JD Sports and ASOS warehouses likened to 'satanic mills' over ambulance calls
Retailers insist the well-being of staff is paramount and that the figures do not show if the call-outs were work-related or not.
Tuesday 7 May 2019 11:26, UK
JD Sports and ASOS warehouses risk becoming like "dark satanic mills" after figures showed ambulance call-outs to their sites have risen steeply.
JD Sports saw 40 call-outs to its Rochdale site last year, while ASOS's unit in Barnsley was visited 45 times - a rate of almost one every week.
In the past three years, ambulances have been dispatched to JD Sports's Greater Manchester premises 117 times, and 148 times to the ASOS warehouse in South Yorkshire.
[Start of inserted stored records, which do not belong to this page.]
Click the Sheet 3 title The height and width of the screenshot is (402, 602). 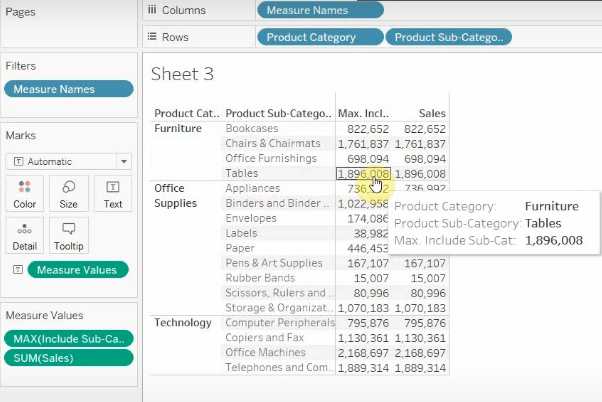[182, 74]
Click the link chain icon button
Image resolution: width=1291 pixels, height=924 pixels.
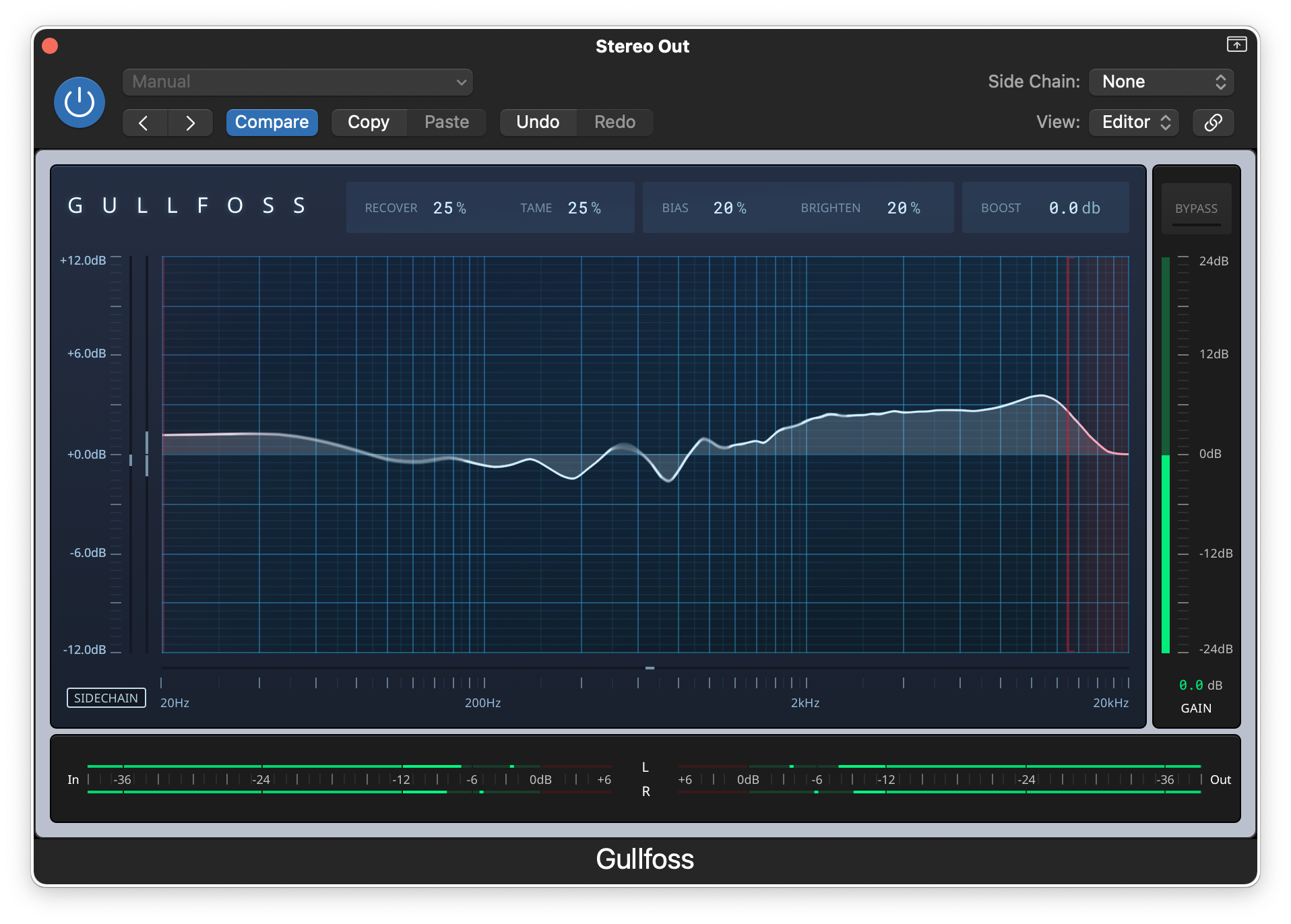click(1213, 123)
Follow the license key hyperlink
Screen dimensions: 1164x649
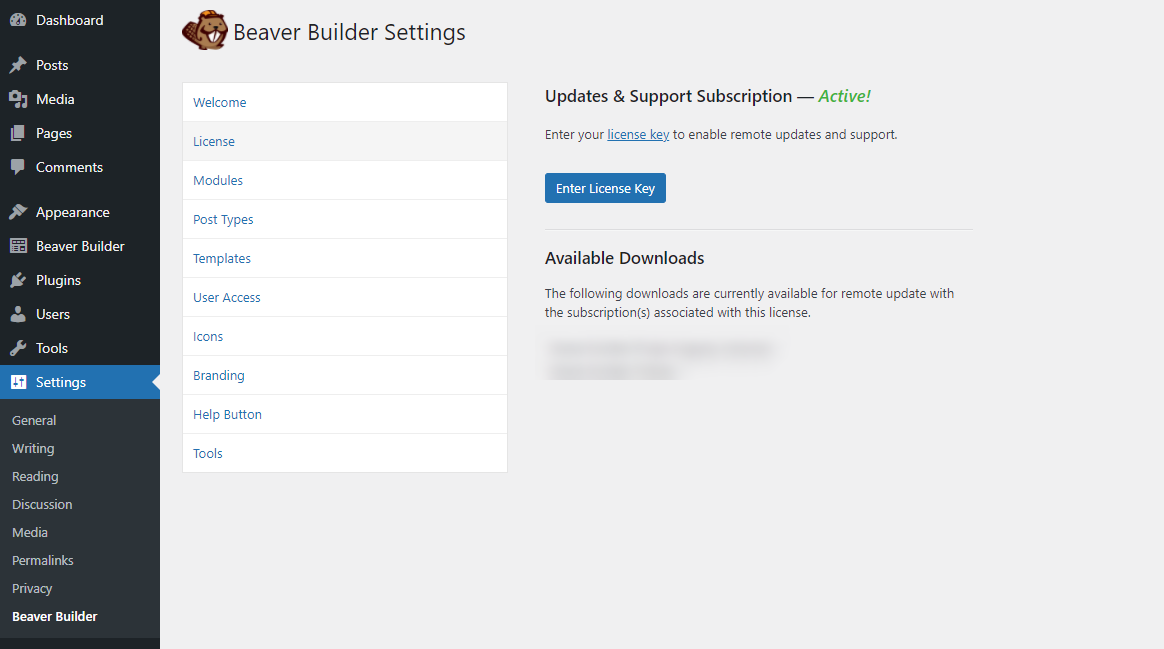click(x=638, y=134)
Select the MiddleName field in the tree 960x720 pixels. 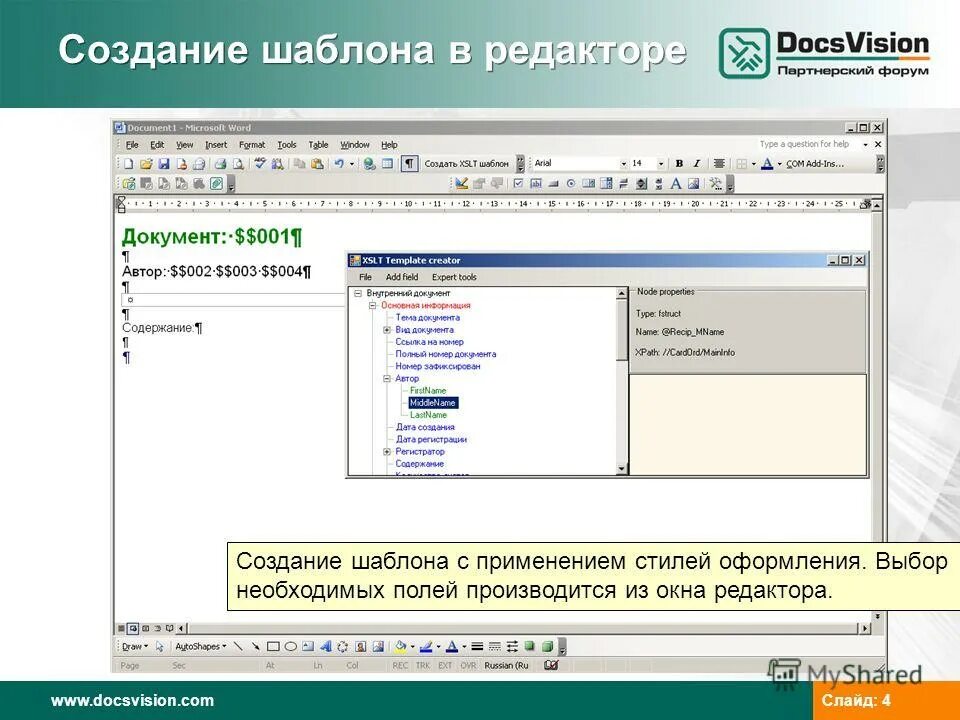point(432,402)

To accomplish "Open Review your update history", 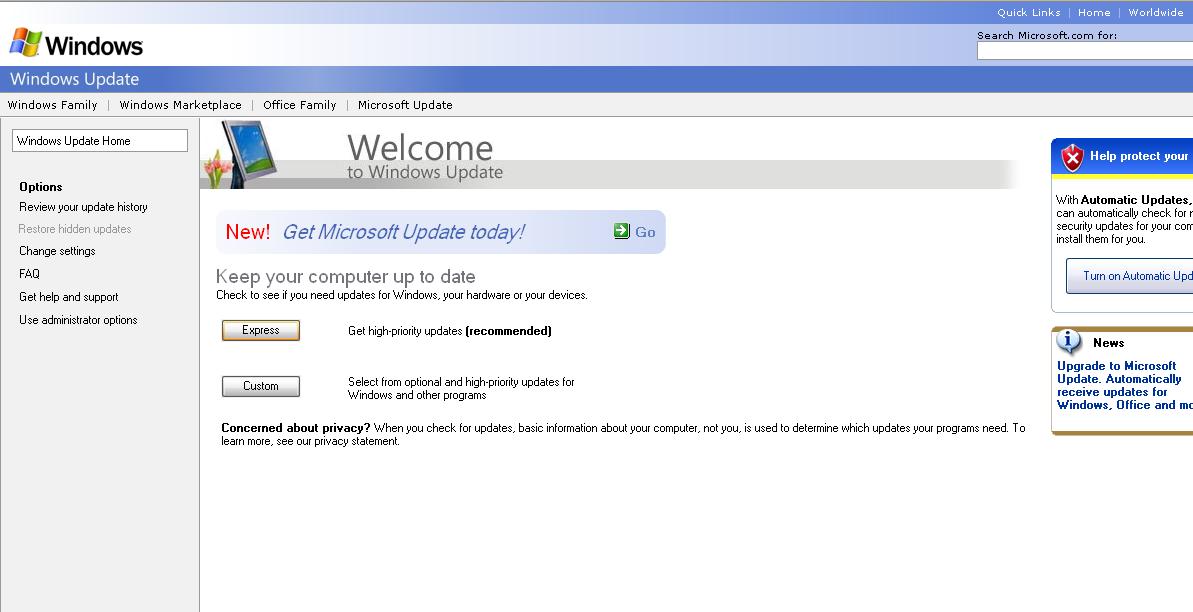I will coord(83,207).
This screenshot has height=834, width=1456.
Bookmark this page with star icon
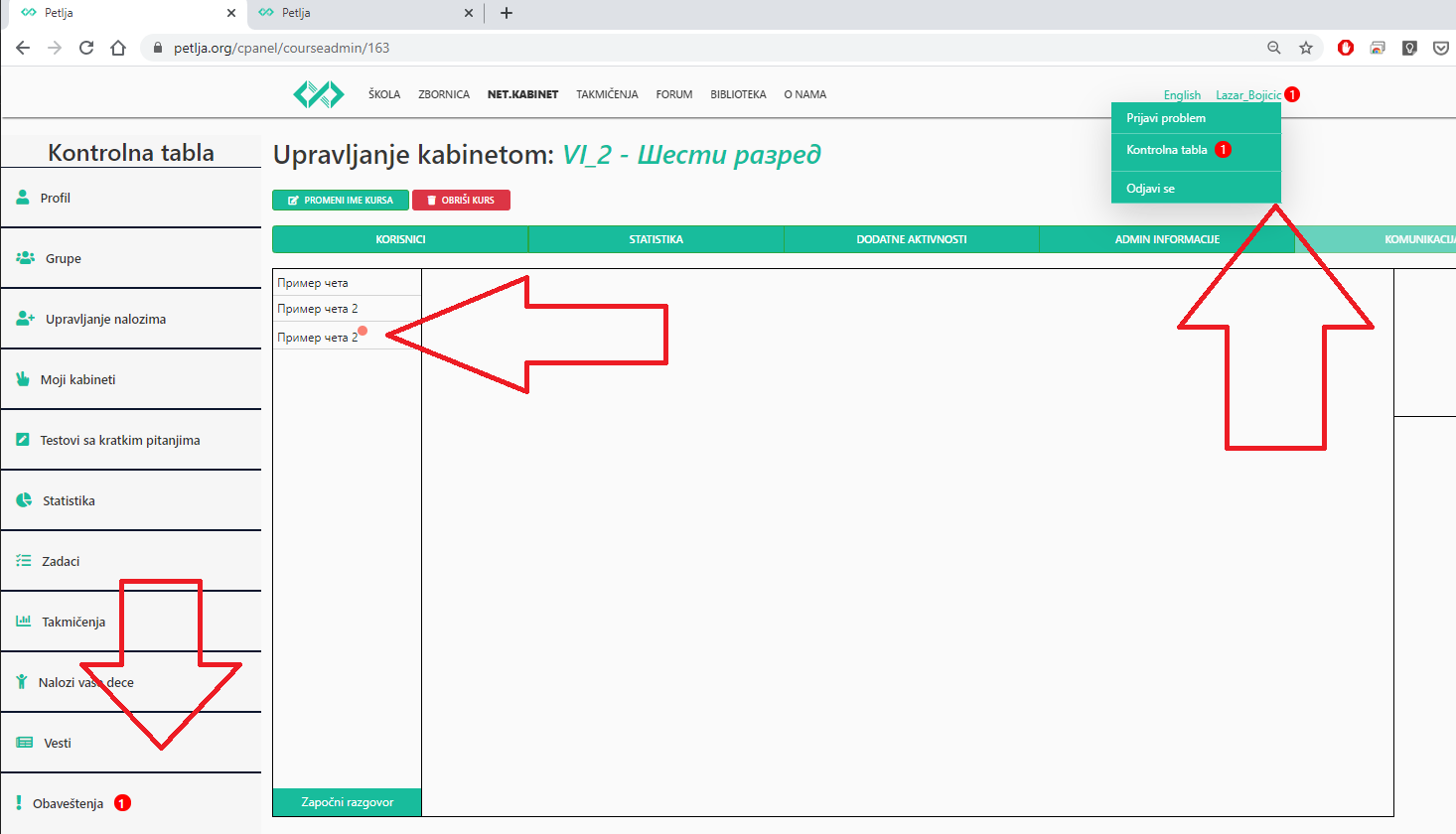coord(1305,48)
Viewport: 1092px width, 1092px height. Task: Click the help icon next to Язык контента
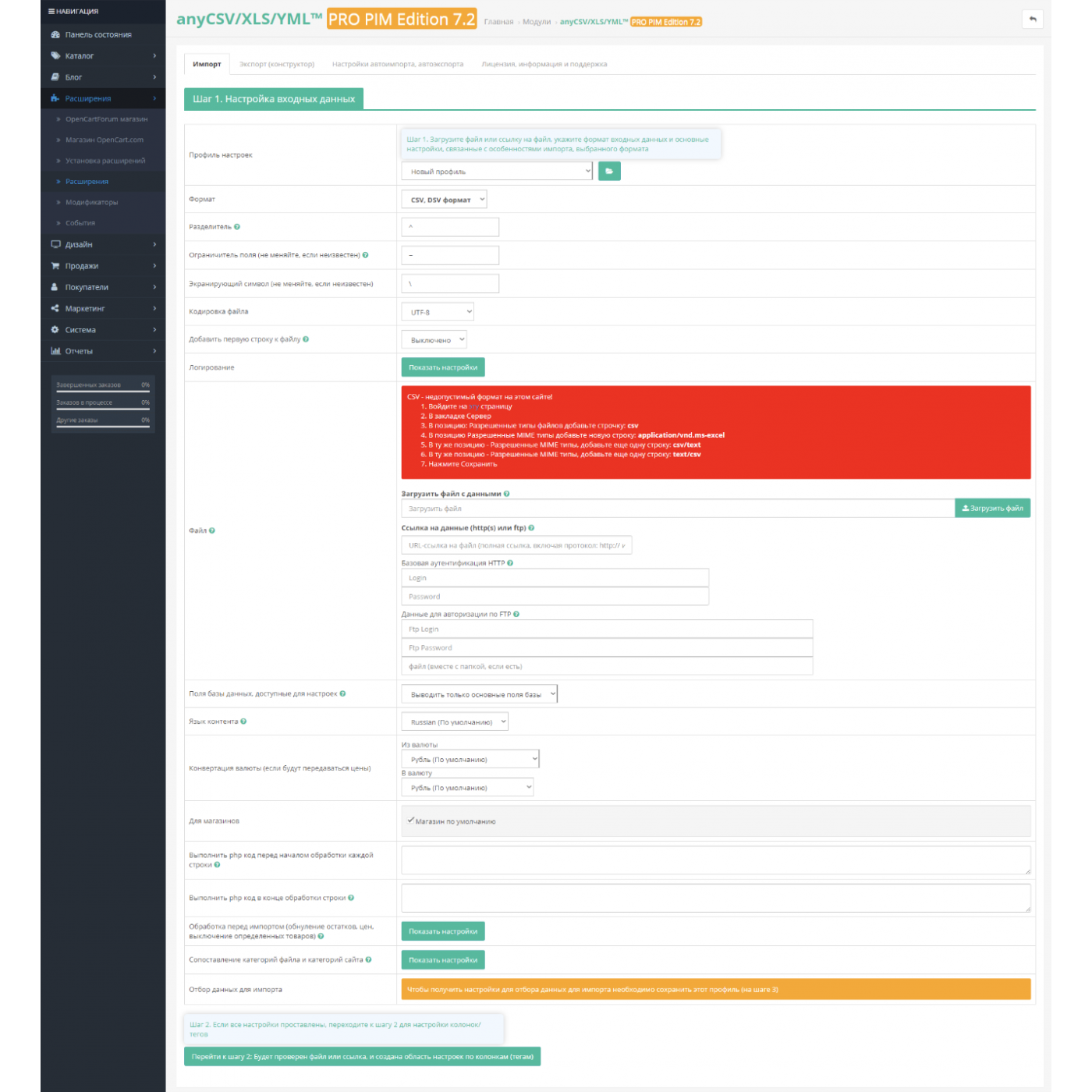click(243, 722)

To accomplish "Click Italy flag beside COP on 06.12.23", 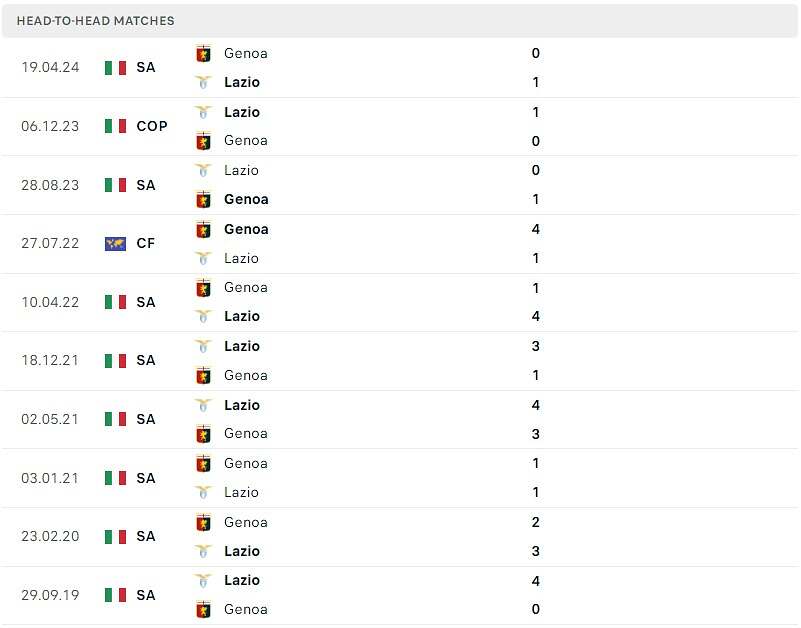I will click(115, 126).
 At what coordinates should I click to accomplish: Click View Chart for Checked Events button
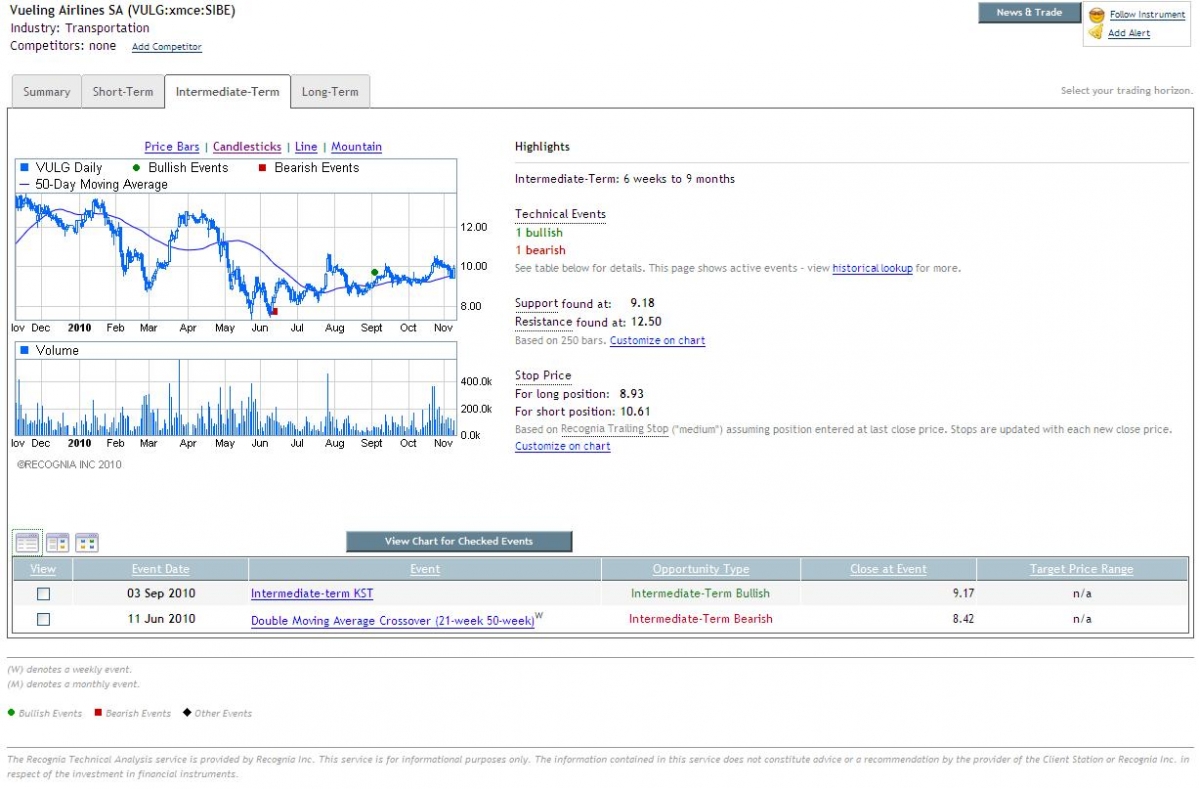(459, 542)
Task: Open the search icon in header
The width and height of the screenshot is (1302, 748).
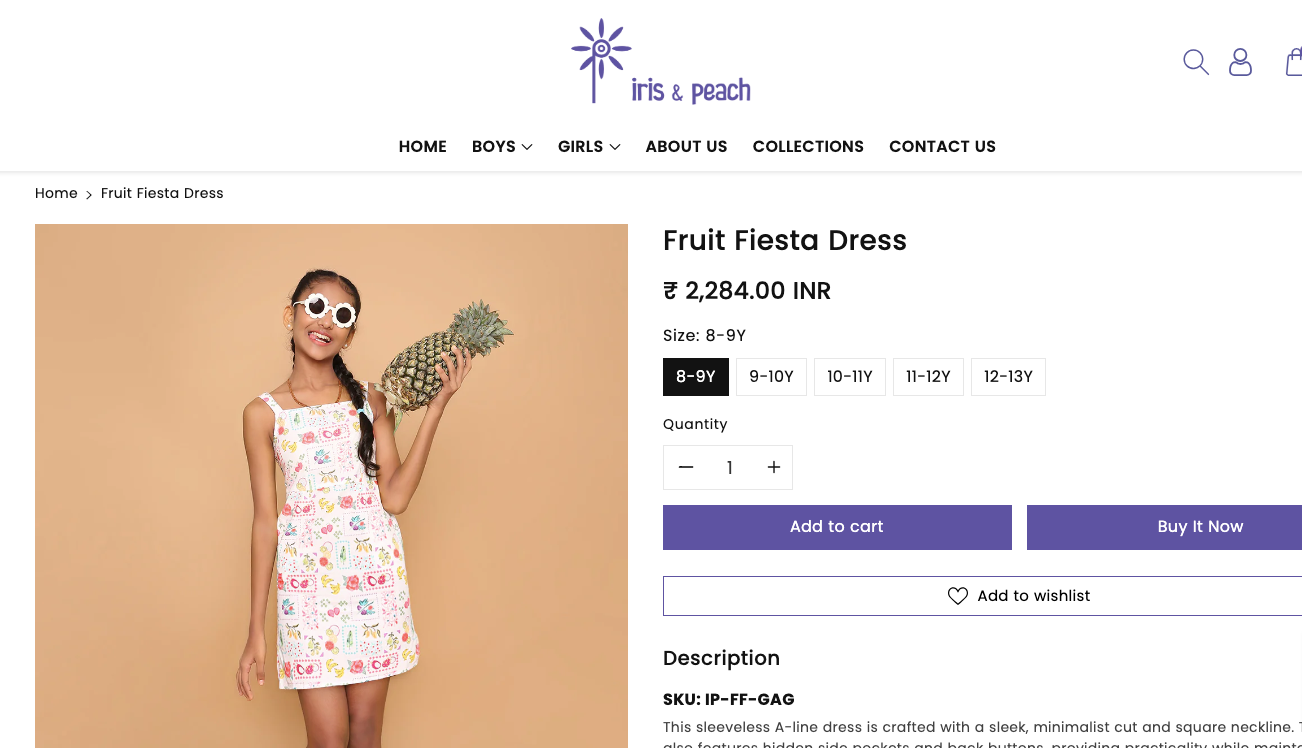Action: pyautogui.click(x=1196, y=62)
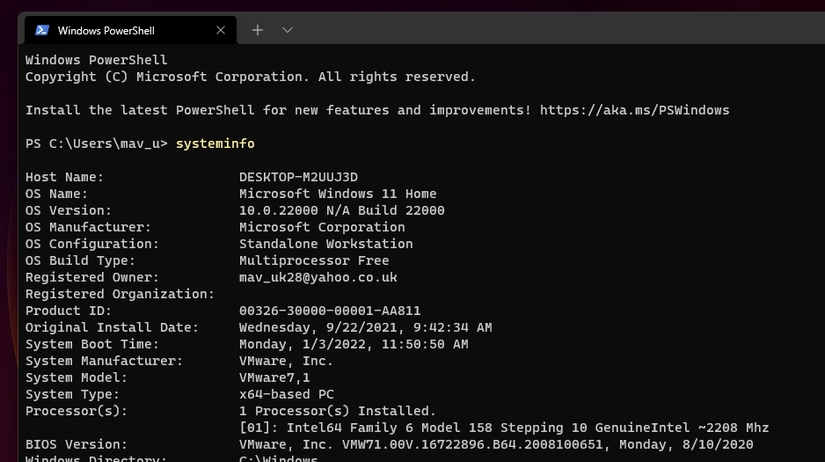
Task: Click the Intel64 Family 6 processor line
Action: click(x=504, y=428)
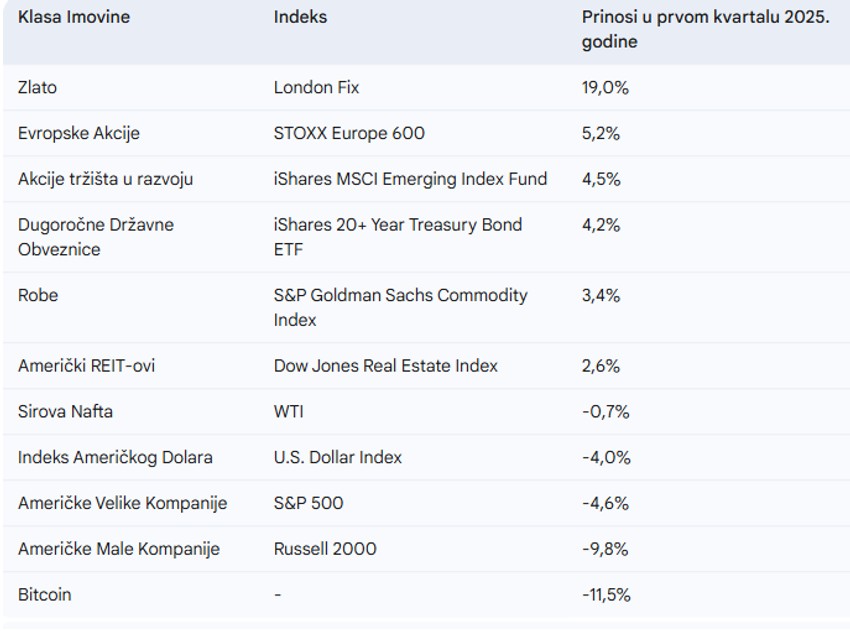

Matt Draper, of the Unite union, said: "The warehouses of some companies risk becoming the dark satanic mills of the 21st century.
"It doesn't have to be this way though. Where employers work with trade unions and treat people with respect there are fewer accidents and a better health and safety record."
The statistics do not reveal why the ambulances were called out, but they are likely to reignite concerns over working conditions at Britain's warehouses.
While the most high-profile scandal in recent years involved Mike Ashley's Sports Direct, whose site in Derbyshire was described as a "Victorian workhouse" by unions, JD Sports has also come in for fierce criticism.
The chain was forced to launch an investigation in 2016 into conditions at its main warehouse in Rochdale after an undercover film highlighted issues with working conditions and pay.
ASOS also came in for heavy criticism from the GMB union over the data compiled by the Press Association.
Regional secretary Neil Derrick said: "ASOS bosses appear to be in denial about the inhuman conditions people have to work under in their Grimethorpe (Barnsley) warehouse.
"Their desperate drive for profit has created a damaging, anxiety-ridden workplace that is hazardous to our members' health."
However, the figures also show that Sports Direct's ambulance call-out rate has improved dramatically since 2016.
In 2018, just nine ambulances were called to the Derbyshire warehouse, compared with 17 in 2016, 18 in 2017 and more than 70 in 2013 and 2014.
Among the other retailers included in the data, 40 ambulances were called to Tesco's sites in Milton Keynes, Didcot and Reading last year.
A total of 21 ambulances were called to the Amazon warehouse in Warrington in 2018, six to the online giant's site in Doncaster, and one to its Water Vole Way unit in the town.
Shop Direct had 12 call-outs.
A spokesman for JD Sports said: "Given the scale of our operations, the number of incidents where an ambulance is called each year is proportionally very low."
ASOS and XPO Logistics, which runs the Barnsley site on its behalf, said: "We are a responsible employer that values the safety and the welfare of our 4,500 Grimethorpe site employees above all else. Because of that commitment, it is our policy to call an ambulance whether a situation is work-related or not, often as a precaution."
An Amazon spokesman said: "Using absolute ambulance numbers to suggest that a workplace is not safe is simply wrong because it does not take into consideration hours worked, population size, and whether the requests were work-related or not."